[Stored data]

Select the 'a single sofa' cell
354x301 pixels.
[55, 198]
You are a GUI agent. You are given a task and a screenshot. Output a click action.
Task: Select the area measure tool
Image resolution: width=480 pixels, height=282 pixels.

- Your assignment: Write the data out again in full and exactly.

- Response:
Select the 'a single sofa' cell
354x301 pixels.
[55, 198]
You are a GUI agent. You are given a task and a screenshot. Output a click action.
Task: Select the area measure tool
Image resolution: width=480 pixels, height=282 pixels.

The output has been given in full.